- _About this task_
What you return must match the records word for word, except that pictures are dropped.

- _Data records_
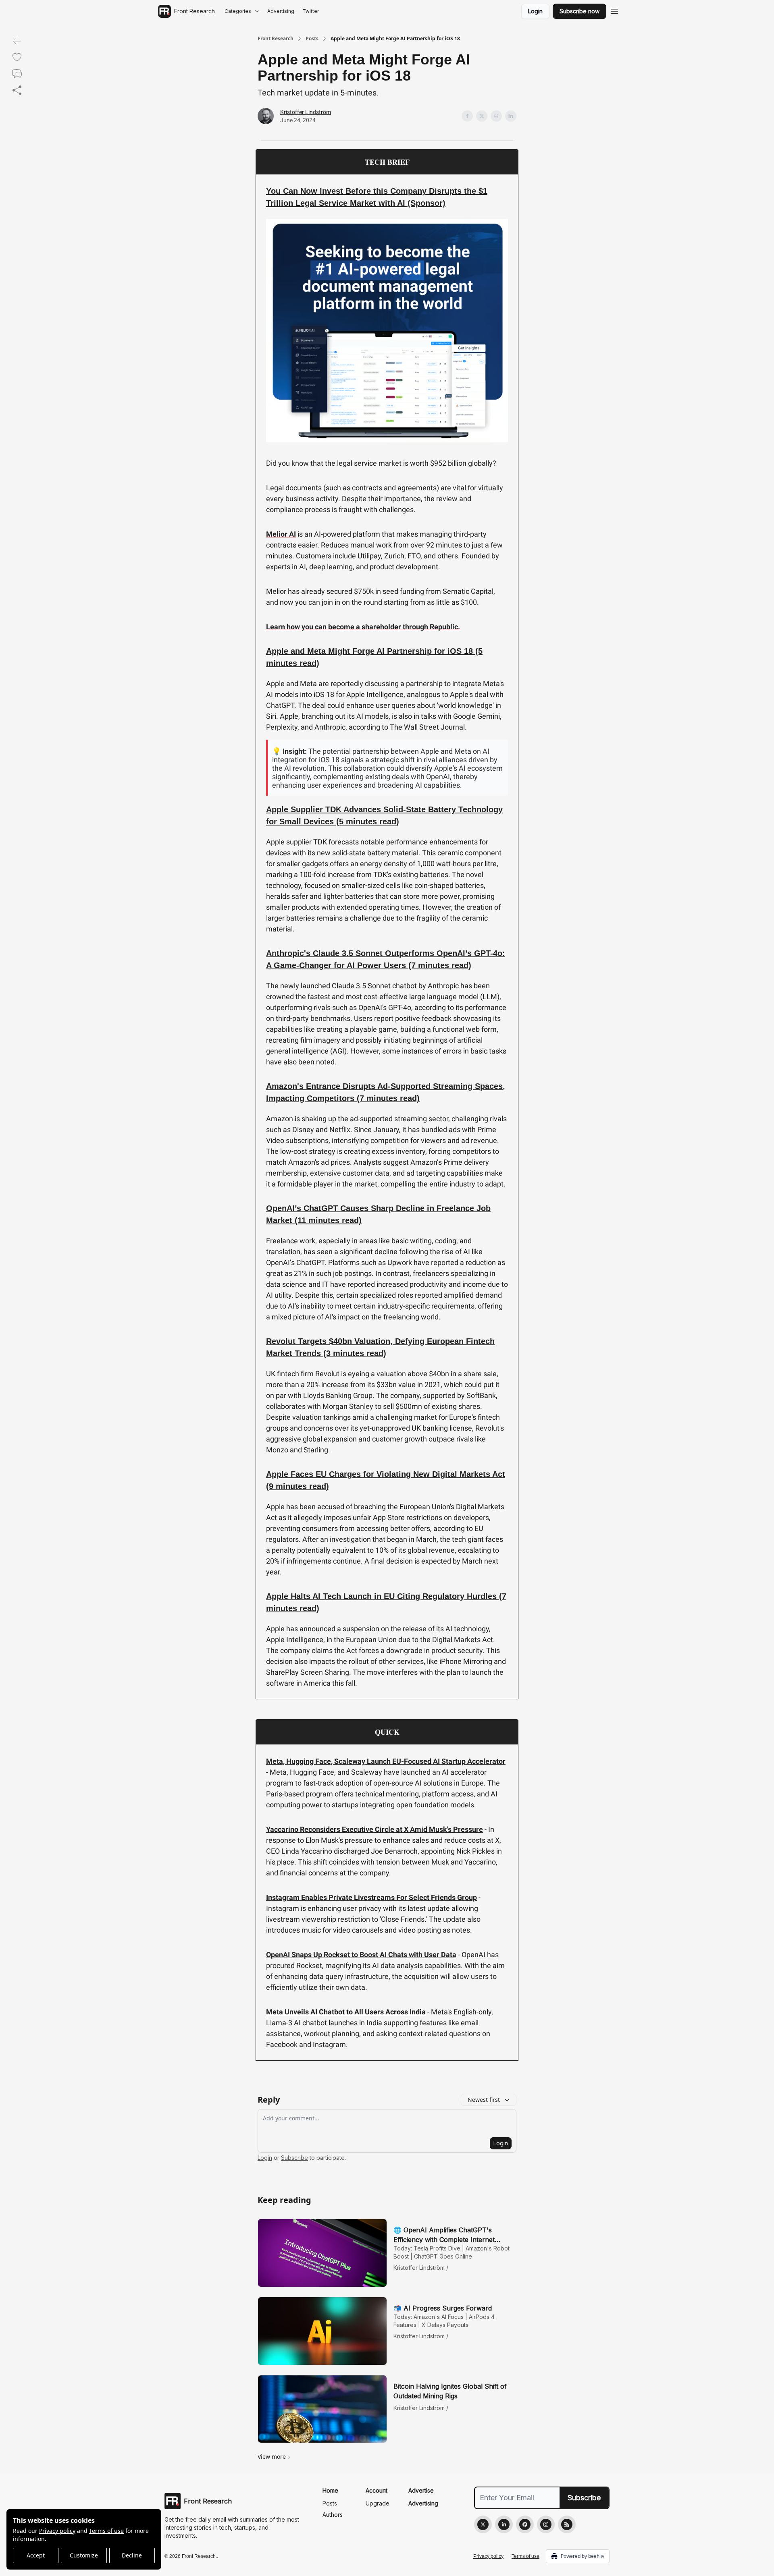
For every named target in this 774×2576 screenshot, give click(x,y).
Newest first (484, 2099)
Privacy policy (57, 2531)
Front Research (275, 38)
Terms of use (106, 2531)
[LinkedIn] (504, 2524)
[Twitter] (483, 2524)
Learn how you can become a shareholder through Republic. (363, 626)
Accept (36, 2555)
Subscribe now (579, 11)
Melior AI (281, 534)
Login (535, 11)
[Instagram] (546, 2524)
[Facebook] (525, 2524)
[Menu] (614, 10)
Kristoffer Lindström (305, 112)
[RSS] (567, 2524)
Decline (132, 2555)
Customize (84, 2555)
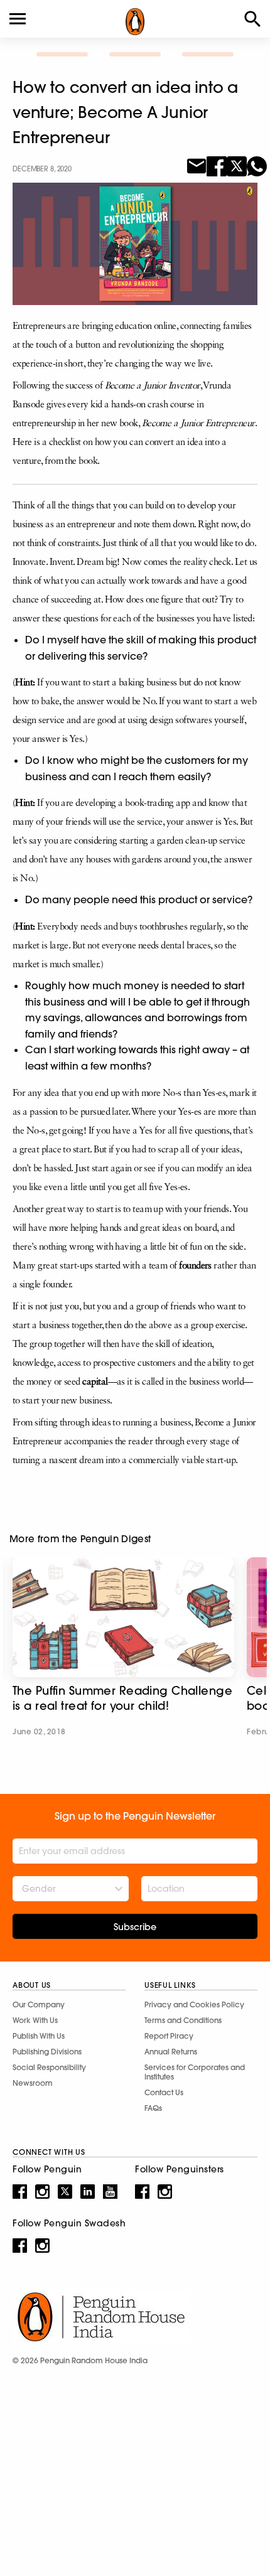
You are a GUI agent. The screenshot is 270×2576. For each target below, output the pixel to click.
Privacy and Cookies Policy (194, 2004)
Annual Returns (170, 2051)
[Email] (196, 165)
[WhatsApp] (257, 165)
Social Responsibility (49, 2067)
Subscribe (135, 1927)
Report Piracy (168, 2036)
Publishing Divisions (47, 2051)
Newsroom (33, 2083)
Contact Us (163, 2092)
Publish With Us (39, 2036)
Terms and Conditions (183, 2020)
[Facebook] (217, 165)
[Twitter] (237, 165)
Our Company (39, 2004)
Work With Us (35, 2020)
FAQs (153, 2108)
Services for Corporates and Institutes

- _Answer_
For every named target in this 774×2576 screenshot, give click(x,y).
Newest first (484, 2099)
Privacy policy (57, 2531)
Front Research (275, 38)
Terms of use (106, 2531)
[LinkedIn] (504, 2524)
[Twitter] (483, 2524)
Learn how you can become a shareholder through Republic. (363, 626)
Accept (36, 2555)
Subscribe now (579, 11)
Melior AI (281, 534)
Login (535, 11)
[Instagram] (546, 2524)
[Facebook] (525, 2524)
[Menu] (614, 10)
Kristoffer Lindström (305, 112)
[RSS] (567, 2524)
Decline (132, 2555)
Customize (84, 2555)
You are a GUI agent. The screenshot is 270×2576. For each target below, output the pixel to click.
Privacy and Cookies Policy (194, 2004)
Annual Returns (170, 2051)
[Email] (196, 165)
[WhatsApp] (257, 165)
Social Responsibility (49, 2067)
Subscribe (135, 1927)
Report Piracy (168, 2036)
Publishing Divisions (47, 2051)
Newsroom (33, 2083)
Contact Us (163, 2092)
Publish With Us (39, 2036)
Terms and Conditions (183, 2020)
[Facebook] (217, 165)
[Twitter] (237, 165)
Our Company (39, 2004)
Work With Us (35, 2020)
FAQs (153, 2108)
Services for Corporates and Institutes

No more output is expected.